Something about the flow of all this commentary fascinates me deeply. But there’s more. Something about the way these comments layer themselves into the original experience without erasing it (and after all, they can be turned off), and the way they can exist both collectively and individually, seems to me to reveal something hidden in plain sight. We write together because we are not each other, and because we are together. I don’t think any of this activity complicates our ideas of authorship. I think it does complicate some of the postmodernist assumptions about authorship by showing that the liminal states, and the way definitions get tricky near the borders, are not the only objects of interest. They may not even be the most interesting objects, given the energy and creativity released by both collective and individual commenting, especially when those distinctions are not only preserved but heightened in an environment that at every opportunity points to both as important and valuable.

CODA:

I’m very frustrated at this point, because I want to cite a passage from Amadeus. Unfortunately, two moves within six months have put many of my books in boxes, so a quick scan of the shelves in my temporary office has only confirmed my suspicion that I don’t have the play to hand. Because I live so much of my life online, “in the cloud,” I feel an irrational surge of annoyance that the text of Schaffer’s play is not available to me now, for immediate perusal and quotation, in an e-form I can get to right away. This is why I want a digital library. Not to replace the book, but to make these voices, these things I read and remember, instantly available for my orchestration and repurposing. But since Schaffer’s text is not available, this moment will pass, and a seed–for you, perhaps, or perhaps for me–will not be sown. To be surrounded by sense is the goal, and that surrounding must have its building materials ready to hand when the Muse reveals a blurred but compelling blueprint.

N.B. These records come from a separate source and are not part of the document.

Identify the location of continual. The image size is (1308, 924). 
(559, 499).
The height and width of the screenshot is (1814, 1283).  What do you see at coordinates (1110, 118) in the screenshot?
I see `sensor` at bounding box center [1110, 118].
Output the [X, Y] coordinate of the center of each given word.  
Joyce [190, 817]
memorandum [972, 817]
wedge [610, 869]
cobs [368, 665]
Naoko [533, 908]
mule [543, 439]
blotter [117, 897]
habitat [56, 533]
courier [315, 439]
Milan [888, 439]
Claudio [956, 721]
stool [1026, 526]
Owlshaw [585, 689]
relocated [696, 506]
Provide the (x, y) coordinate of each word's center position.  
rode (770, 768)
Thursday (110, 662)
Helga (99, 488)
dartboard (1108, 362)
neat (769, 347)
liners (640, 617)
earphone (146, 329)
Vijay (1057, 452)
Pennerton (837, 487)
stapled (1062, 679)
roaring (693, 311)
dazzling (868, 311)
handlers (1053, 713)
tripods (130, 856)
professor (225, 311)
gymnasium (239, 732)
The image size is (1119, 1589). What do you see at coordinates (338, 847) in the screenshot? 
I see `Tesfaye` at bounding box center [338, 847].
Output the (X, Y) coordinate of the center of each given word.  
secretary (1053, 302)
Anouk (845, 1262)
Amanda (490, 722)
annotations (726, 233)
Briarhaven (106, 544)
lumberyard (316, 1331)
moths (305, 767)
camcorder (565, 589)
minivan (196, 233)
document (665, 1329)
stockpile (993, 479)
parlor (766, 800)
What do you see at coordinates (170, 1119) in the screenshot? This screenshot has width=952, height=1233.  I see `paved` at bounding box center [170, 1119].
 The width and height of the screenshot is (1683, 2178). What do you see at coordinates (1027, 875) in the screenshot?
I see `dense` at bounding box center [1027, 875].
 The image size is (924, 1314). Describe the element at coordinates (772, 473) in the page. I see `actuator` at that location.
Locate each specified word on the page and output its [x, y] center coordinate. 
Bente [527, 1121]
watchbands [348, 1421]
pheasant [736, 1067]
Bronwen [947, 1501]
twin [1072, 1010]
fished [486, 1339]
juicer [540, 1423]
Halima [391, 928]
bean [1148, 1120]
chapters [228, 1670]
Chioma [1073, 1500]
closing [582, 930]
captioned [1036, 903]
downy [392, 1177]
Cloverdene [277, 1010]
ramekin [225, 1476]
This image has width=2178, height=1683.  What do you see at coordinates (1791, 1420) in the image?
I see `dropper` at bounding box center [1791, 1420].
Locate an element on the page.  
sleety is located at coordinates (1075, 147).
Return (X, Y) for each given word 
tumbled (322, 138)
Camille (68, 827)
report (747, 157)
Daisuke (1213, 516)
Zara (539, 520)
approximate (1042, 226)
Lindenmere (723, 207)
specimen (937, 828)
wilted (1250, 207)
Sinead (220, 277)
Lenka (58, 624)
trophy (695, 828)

And what was the passage I wanted? The one in which Mozart talks about hearing voices sing together in opera, and how that uni-versity preserved each voice and each separate line, even as it enabled a synergy which no single voice could find on its own. If someone out there has the passage, I’d appreciate a bit of assistance. If not, I know: that’s what libraries are for. And thank goodness for them.